Re: [PATCH v4 1/7] Add delta-islands.{c,h}
On Mon, Aug 13, 2018 at 9:00 PM, Jeff King wrote: > On Mon, Aug 13, 2018 at 05:33:59AM +0200, Christian Couder wrote: > >> >> + memcpy(&sha_core, oid->hash, sizeof(uint64_t)); >> >> + rl->hash += sha_core; >> > >> > Hmm, so the first 64-bits of the oid of each ref that is part of >> > this island is added together as a 'hash' for the island. And this >> > is used to de-duplicate the islands?
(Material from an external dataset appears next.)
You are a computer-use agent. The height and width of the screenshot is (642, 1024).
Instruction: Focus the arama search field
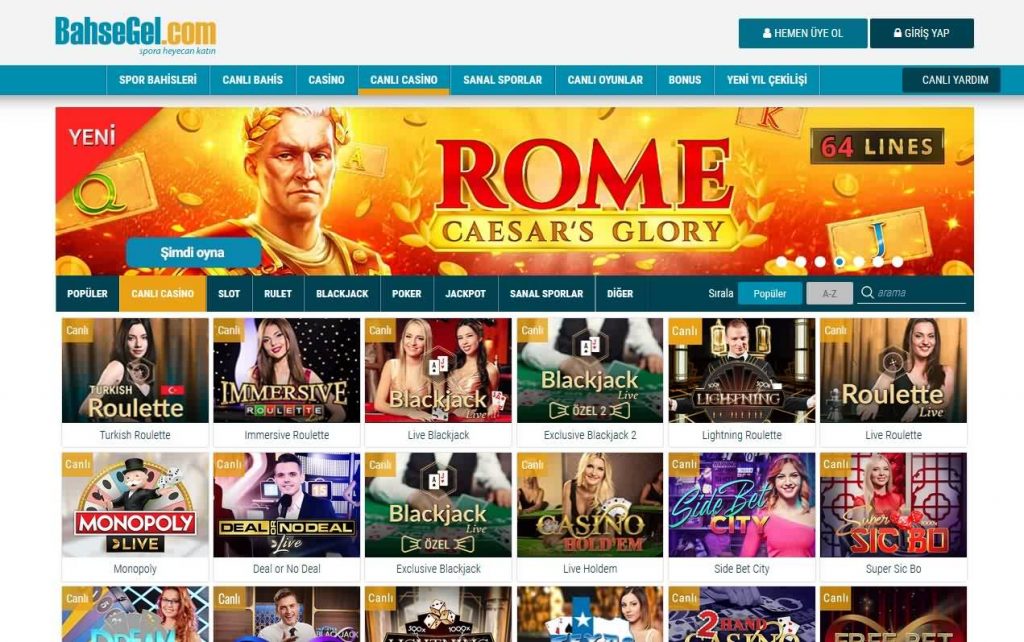pos(920,293)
Any false positives? (does it >> > matter - it would only affect performance, not correctness, right?) >> >> I would think that a false positive from pure chance is very unlikely. >> We would need to approach billions of delta islands (as 2 to the power >> 64/2 is in the order of billions) for the probability to be >> significant. GitHub has less than 50 millions users and it is very >> unlikely that a significant proportion of these users will fork the >> same repo. >> >> Now if there is a false positive because two forks have exactly the >> same refs, then it is not a problem if they are considered the same, >> because they are actually the same. > > Right, the idea is to find such same-ref setups to avoid spending a > pointless bit in the per-object bitmap. In the GitHub setup, it would be > an indication that two people forked at exactly the same time, so they > have the same refs and the same delta requirements. If one of them later > updates, that relationship would change at the next repack. > > I don't know that we ever collected numbers for how often this happens. > So let me see if I can dig some up. > > On our git/git repository network, it looks like we have ~14k forks, and > ~4k are unique by this hashing scheme. So it really is saving us > 10k-bits per bitmap. That's over 1k-byte per object in the worst case. > There are ~24M objects (many times what is in git.git, but people push > lots of random things to their forks), so that's saving us up to 24GB in > RAM. Of course it almost certainly isn't that helpful in practice, since > we copy-on-write the bitmaps to avoid the full cost per object. But I > think it's fair to say it is helping (more numbers below). [...] > So all in all (and I'd emphasize this is extremely rough) I think it > probably costs about 2GB for the feature in this particular case. But > you need much more to repack at this size sanely anyway. Thanks for the interesting numbers!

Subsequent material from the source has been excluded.